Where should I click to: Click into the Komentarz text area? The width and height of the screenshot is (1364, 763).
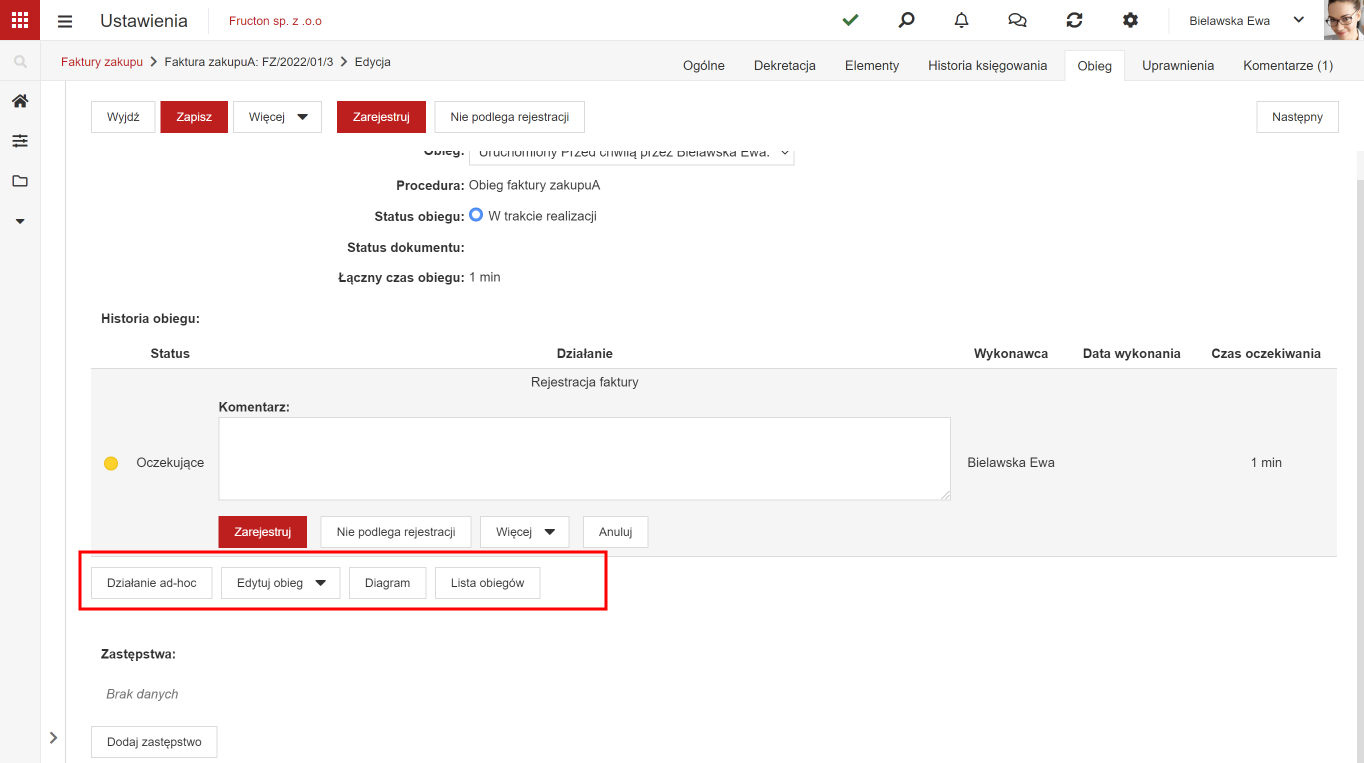pyautogui.click(x=584, y=459)
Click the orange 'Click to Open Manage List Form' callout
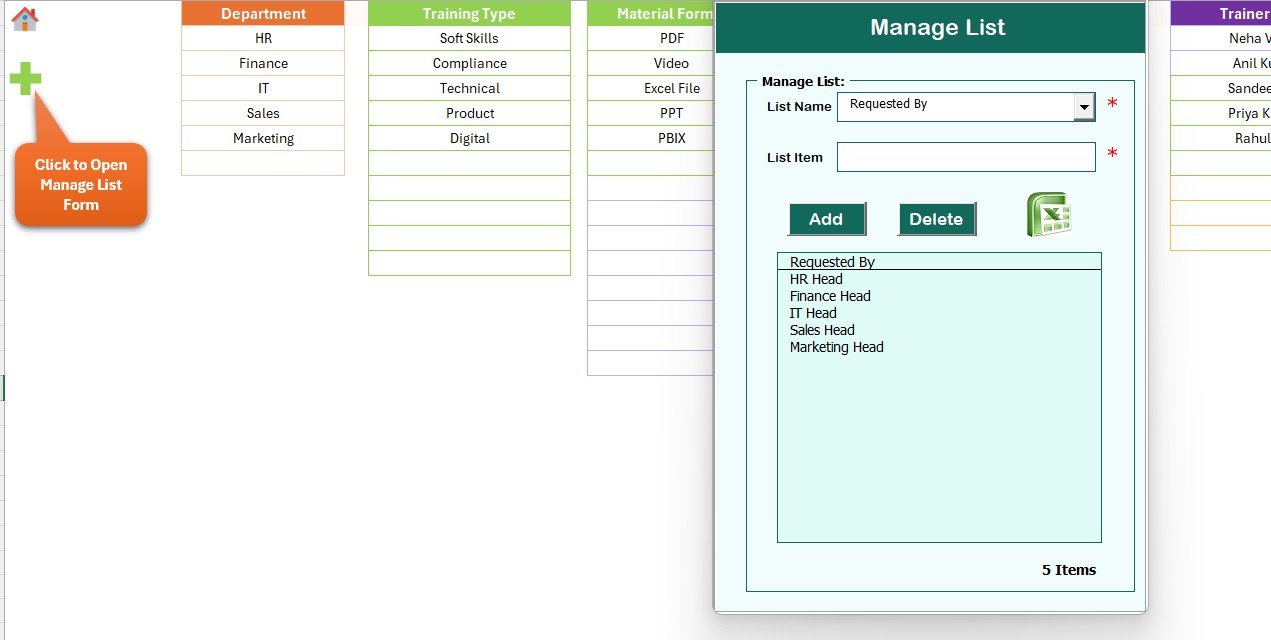This screenshot has width=1271, height=640. [x=80, y=184]
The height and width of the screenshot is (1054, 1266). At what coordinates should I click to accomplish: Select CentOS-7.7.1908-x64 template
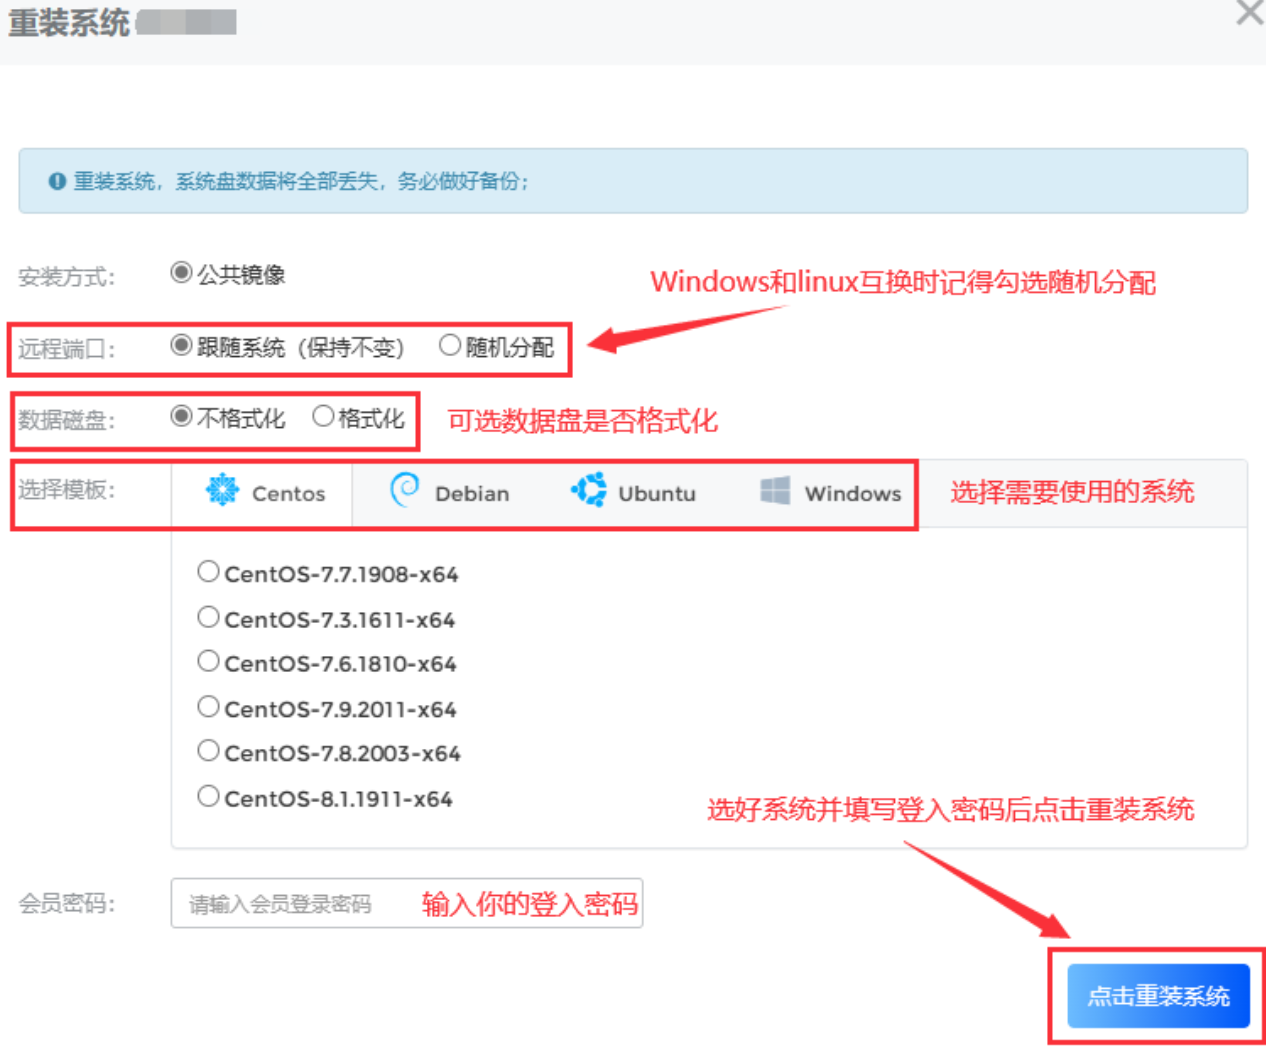click(x=208, y=572)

# # # # # # #

__Task goal__
Copy out the whole listing exactly, and don't carry over any pictures.

__Response to this task__
Where should I click to: Click into the Komentarz text area? The width and height of the screenshot is (1364, 763).
pyautogui.click(x=584, y=459)
Click the orange 'Click to Open Manage List Form' callout
This screenshot has width=1271, height=640. [x=80, y=184]
The height and width of the screenshot is (1054, 1266). At what coordinates should I click to accomplish: Select CentOS-7.7.1908-x64 template
click(x=208, y=572)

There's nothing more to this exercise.